The analysis of dental wear allows researchers to make inferences regarding diet, food processing methods, and the non-alimentary use of teeth. Since wear is highly correlated with age it is used as a tool in the assessment of individual age at death in archaeological skeletal samples. Nevertheless, since wear varies between populations and even individuals, specific wear rate calibration is needed before making any such estimation.



Periapical abscess

An accumulation of pus in a bone cavity around the root of the tooth, resulting from the infection of the pulp chamber which may be caused by a carious lesion, trauma or severe wear. Eventually the tooth can be lost prior to death.

Abscesses in the mandibular molar region, note the destruction of the alveolar bone. (Peqiin, Chalcolithic Period circa. 6500BP).
Maxilla showing multiple lesions in the alveolar bone (C, A) and ante mortem tooth loss (B). (Wadi Makkukh, Chalcolithic Period circa. 6500BP).
 
A) Abscess along the mesial root of the first mandibular molar, B) Burning. Note the severe occlusal wear in the molar. (Wadi Makkukh, Chalcolithic Period circa. 6500BP).

 

 

 

Stages of teeth development


Initiation
The first stage is the development of the dental lamina as a distinct narrow band in the developing jaws. It is composed of cells from the oral cavity ectoderm and underlying mesenchyme. Mesenchyme and ectoderm are of separate embryonic origin: the mesenchyme is from the internal part of the early embryo and is the initial tissue forming the internal organs such as bone and muscle, the ectoderm is from the external part and gives rise to skin and epithelium. The process is initiated by reciprocal signals in both tissues. Localized swellings appear in the dental lamina that define the location of the future tooth bud, this swelling is the dental placode.

Morphogenesis

Morphogenesis is the process of shape formation. The dental placode develops into the dental bud, in a process called budding, which entails a fold of both ectoderm and mesenchyme. Budding processes are also found in the creation of other organs such as hair follicles, mammary glands and feathers. The bud folds once again, this time internally and in an opposite direction to the first fold. This marks the beginning of the cap stage. In the topmost part of the cap the enamel knot appears, this is a group of cells that govern consecutive morphogenesis. The bottom and eccentric sides of the cap are called the cervical loop since they mark the location of the cervical portion of the crown. Further folding lead to the next stage of development – the early bell stage. In multi-cusped teeth a primary enamel knot appears on the first cusp to develop and secondary enamel knots appear on each of the other cusps. In the early bell stage, each of the cusps is folded separately at the future occlusal portion of the tooth and the cervical loop extends towards the cervical portion of the tooth.

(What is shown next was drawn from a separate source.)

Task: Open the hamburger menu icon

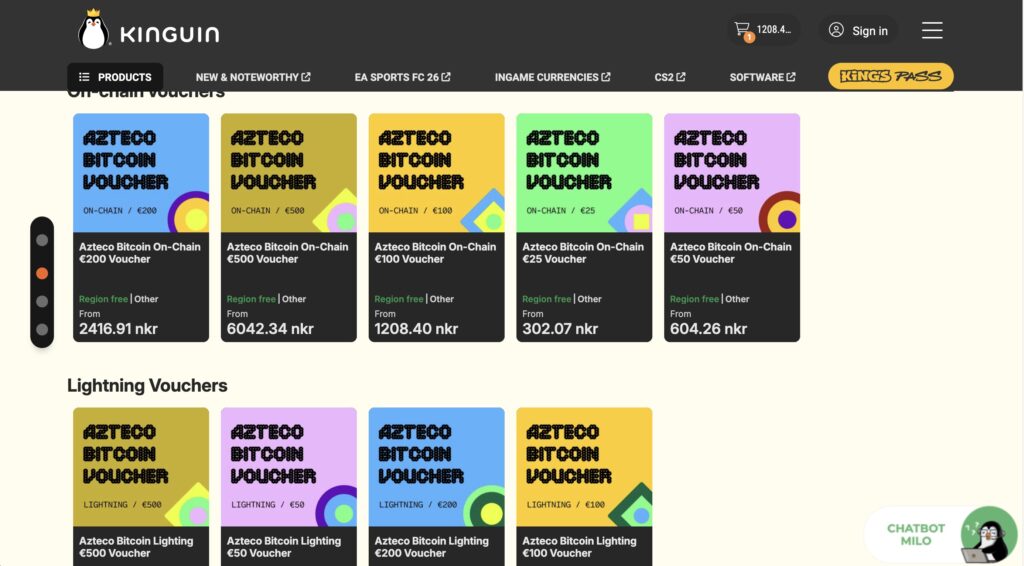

Differentiation and Mineralization
At the late bell stage the embryonic tissues differentiate into tissues capable of creating mineralized matrices. The ectoderm cells differentiate into ameloblasts which secrete a matrix that mineralizes to enamel and the mesenchyme cells differentiate into odontoblasts which secrete a matrix that mineralizes to dentin. Enamel and dentin are secreted peripherally from the junction of the ectoderm and mesenchyme. Enamel is secreted on top of the cusps and on the sides of the crown. In the root of the tooth cementum replaces enamel.